The findings address the research question by clarifying that, in palliative care, gratitude centers on an objective good: the affirmation of personhood and deep relief from suffering through the active, meaningful presence of caregivers. This reframes the role of palliative care beyond cure toward healing as existential relief and integrity. For patients and families, gratitude signifies being seen, accompanied, and supported in what matters most at the end of life; for professionals, it confirms vocation and meaning, strengthening engagement and potentially protecting against burnout.

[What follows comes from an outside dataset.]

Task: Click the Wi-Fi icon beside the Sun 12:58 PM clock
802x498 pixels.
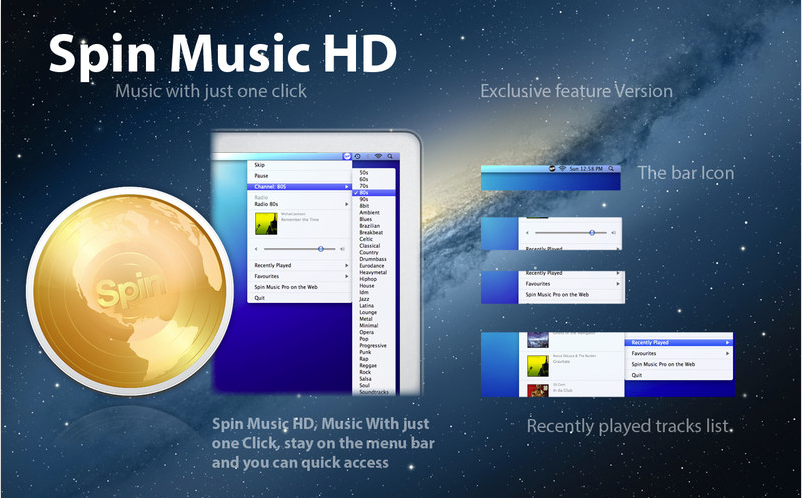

Conceptually, the study integrates phenomenology and ethics (objective goods) to articulate gratitude as a gift-based relational dynamic, not a transactional outcome, emphasizing person-centered practice and the therapeutic value of presence.

Conclusion

This first report identifies two primary objects of gratitude in palliative care: for patients and families, healing as deep relief of existential suffering facilitated by the professional’s active, whole-person presence; for professionals, the confirmation of professional meaning/mission in caring to the end. Both rely on recognizing persons in their entirety and affirming their inherent dignity. The work underscores gratitude’s relational nature and its positive impact on patients, families, and caregivers. Future research could systematize data collection across settings and cultures, and examine mechanisms by which presence and affirmation produce deep relief and professional resilience.

Limitations
  • The study is phenomenological and exploratory (“first results”), relying on experiential materials (gratitude letters, public accounts), reflective analysis, and expert seminars rather than systematic sampling or quantitative measures, which may limit generalizability.
  • Data are drawn largely from specific services and cultural contexts, potentially limiting transferability.
  • The work does not provide a detailed empirical examination of competing health definitions or a comprehensive, systematic review; rather, it uses targeted literature to inform interpretation.